‘By being born therefore, or even conceived, one became involved.’
Robin Jenkins, The Cone-Gatherers (1955)
I must read more Scottish literature. I’ve heard of Alasdair Gray’s great Glasgow novel Lanark, of course, and Ali Smith is really good, but I’ve been stuck for some time with the – obviously misguided – prejudice that Scotland and its writers are a bit back of beyond and don’t really have anything important or contemporary to say, or at least that by default they don’t merit the sort of merit which the likes of Rushdie or García Márquez or Chabon have themselves deservedly claimed.

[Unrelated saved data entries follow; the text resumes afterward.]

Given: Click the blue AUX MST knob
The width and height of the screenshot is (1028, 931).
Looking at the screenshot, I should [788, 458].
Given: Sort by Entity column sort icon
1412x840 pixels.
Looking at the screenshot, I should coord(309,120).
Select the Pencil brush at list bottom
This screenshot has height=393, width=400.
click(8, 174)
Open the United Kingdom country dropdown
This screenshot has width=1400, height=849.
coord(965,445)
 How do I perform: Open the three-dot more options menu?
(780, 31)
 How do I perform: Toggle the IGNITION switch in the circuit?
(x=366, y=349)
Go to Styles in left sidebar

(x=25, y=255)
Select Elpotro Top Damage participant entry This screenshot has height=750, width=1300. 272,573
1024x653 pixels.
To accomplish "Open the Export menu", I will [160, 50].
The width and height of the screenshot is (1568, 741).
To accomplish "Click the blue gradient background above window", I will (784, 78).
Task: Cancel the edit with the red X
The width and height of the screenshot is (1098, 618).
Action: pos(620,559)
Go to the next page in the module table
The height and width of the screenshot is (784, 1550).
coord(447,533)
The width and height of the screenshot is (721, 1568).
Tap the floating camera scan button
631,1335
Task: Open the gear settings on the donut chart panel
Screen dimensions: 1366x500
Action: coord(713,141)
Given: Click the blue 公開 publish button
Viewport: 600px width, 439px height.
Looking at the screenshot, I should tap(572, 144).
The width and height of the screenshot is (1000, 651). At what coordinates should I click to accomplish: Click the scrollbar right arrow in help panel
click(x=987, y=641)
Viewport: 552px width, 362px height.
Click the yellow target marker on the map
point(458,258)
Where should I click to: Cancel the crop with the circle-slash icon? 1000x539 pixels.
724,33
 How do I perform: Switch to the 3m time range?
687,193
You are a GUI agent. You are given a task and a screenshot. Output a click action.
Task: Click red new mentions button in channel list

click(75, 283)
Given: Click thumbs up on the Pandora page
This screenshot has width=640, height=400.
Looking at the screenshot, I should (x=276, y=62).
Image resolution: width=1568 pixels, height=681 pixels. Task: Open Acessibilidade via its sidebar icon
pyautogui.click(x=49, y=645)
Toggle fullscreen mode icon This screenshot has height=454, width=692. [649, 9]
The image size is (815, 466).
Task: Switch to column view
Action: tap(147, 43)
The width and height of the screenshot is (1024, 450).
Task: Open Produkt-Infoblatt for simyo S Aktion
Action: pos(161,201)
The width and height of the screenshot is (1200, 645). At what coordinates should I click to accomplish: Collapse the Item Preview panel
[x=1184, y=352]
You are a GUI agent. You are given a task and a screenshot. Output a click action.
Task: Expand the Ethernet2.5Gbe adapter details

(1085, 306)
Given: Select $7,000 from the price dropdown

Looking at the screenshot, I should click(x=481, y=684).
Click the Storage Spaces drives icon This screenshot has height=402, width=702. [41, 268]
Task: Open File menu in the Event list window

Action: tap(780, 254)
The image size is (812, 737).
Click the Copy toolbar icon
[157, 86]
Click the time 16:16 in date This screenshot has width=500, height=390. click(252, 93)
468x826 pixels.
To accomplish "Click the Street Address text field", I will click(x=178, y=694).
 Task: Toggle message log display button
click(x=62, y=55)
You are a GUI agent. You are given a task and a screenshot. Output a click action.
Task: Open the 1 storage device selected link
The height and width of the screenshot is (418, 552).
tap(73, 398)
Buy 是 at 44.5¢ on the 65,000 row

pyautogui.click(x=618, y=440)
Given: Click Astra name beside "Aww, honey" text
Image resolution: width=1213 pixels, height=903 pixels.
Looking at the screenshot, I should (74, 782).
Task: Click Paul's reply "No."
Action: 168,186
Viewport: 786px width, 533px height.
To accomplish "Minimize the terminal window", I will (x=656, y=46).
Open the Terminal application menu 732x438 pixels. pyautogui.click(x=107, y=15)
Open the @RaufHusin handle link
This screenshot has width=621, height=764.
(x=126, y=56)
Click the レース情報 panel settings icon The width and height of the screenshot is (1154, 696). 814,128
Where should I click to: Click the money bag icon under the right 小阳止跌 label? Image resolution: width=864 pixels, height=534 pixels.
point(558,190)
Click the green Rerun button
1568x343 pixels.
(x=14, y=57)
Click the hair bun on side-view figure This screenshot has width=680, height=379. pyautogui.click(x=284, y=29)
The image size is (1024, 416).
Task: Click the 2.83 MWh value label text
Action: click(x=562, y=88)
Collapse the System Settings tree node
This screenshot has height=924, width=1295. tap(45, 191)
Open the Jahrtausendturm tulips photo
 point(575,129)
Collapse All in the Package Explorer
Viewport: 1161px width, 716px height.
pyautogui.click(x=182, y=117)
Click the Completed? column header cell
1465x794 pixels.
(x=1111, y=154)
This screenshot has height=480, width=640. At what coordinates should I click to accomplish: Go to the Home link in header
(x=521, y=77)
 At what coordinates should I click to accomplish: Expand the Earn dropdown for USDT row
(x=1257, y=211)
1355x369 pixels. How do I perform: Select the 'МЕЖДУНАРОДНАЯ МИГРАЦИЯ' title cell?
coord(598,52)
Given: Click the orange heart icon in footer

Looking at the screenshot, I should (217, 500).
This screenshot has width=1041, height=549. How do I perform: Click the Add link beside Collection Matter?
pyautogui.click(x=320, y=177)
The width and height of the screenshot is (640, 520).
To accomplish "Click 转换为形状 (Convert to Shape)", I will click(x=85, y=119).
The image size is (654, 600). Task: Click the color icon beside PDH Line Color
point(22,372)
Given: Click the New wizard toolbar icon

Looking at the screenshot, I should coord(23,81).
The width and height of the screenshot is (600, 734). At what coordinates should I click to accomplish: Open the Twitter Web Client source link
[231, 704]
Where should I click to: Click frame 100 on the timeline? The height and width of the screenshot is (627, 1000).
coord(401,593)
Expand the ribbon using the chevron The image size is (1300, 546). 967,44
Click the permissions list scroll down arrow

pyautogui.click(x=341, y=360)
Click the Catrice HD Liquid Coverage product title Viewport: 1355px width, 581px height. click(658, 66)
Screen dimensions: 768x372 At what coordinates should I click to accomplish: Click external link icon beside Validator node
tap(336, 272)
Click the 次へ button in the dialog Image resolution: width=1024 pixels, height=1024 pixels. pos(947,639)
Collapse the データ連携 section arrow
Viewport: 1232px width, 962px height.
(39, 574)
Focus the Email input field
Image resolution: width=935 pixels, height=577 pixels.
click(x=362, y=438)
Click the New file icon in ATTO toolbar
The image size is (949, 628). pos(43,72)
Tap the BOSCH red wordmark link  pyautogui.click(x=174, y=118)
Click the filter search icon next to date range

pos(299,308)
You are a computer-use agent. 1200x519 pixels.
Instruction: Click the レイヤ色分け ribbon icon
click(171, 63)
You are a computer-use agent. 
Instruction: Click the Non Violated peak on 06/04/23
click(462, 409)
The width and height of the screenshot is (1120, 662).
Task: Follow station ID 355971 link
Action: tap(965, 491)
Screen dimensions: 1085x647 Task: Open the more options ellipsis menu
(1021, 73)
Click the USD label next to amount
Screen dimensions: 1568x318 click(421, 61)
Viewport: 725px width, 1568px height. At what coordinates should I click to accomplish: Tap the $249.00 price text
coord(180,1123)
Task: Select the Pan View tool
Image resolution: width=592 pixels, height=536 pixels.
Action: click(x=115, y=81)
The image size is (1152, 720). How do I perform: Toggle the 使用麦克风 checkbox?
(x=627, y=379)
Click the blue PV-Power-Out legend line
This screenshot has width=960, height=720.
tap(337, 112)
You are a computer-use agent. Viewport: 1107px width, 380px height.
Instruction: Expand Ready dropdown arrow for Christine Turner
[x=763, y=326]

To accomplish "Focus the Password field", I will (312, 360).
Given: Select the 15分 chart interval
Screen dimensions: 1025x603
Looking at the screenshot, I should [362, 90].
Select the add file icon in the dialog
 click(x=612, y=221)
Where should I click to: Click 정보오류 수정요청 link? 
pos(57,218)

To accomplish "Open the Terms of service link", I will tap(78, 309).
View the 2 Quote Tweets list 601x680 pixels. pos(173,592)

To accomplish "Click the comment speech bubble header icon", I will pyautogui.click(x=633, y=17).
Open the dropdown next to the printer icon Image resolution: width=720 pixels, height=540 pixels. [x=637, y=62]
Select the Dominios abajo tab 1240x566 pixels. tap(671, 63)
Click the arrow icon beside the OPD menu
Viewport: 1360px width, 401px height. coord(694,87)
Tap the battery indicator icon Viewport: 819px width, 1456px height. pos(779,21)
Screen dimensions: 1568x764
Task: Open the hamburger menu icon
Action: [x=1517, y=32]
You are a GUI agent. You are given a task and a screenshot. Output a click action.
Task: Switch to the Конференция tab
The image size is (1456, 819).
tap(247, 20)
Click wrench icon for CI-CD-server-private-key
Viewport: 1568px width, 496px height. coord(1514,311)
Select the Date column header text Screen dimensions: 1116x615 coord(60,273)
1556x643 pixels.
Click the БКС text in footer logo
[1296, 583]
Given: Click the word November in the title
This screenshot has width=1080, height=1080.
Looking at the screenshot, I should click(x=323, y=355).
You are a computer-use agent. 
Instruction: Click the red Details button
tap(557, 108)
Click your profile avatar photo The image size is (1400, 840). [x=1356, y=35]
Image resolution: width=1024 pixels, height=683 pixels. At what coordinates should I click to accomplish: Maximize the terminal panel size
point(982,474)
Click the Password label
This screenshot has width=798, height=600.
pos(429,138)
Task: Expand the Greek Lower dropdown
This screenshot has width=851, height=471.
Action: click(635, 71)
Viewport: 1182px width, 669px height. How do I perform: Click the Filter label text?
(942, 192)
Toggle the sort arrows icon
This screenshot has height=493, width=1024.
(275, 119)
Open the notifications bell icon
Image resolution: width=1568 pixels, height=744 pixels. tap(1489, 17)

And so I am happy to admit the wrongness of this prejudice, and point with grateful fingers to Jenkins who has finally provided me with the proof for which I was looking. The Cone-Gatherers might seem like a pretty pared down novel about class tension, a dwarf, and a madman (although I suppose what’s not to like about that?), but I have to say it stands up for me as a very fine example in the tradition of Gothic literature (good vs. evil, monsters and madness, that sort of thing). The “villains”, to take an example, are not mere archetypes in a countryside fable. Jenkins makes them troublingly and pointedly sympathetic: Duror is basically a countryside Nazi, so he’s a pretty good example of the text’s capacity to blur the lines between the good (he seems to have feelings) and the evil (he’s misguided); and you also have the highstrung Lady Runcie-Campbell, an upper class lady who I so want to despise but again this stupid well written novel has made me care about people that aren’t like me. (Frankly I hold this novel up as the best book I’ve ever read about class, because I could actually feel the good Lady’s struggle to maintain the system of living which she has always known, even if that system does, to me, seem pernicious and archaic.) The whole idea of the quintessential Gothic struggle between “good and evil” feels so very out of date now that in order to work it needs to be modernised to be made to feel important. It is a sign of the novel’s strength, therefore, that Jenkins deals with these sorts of ideas in sophisticated and ambiguous ways.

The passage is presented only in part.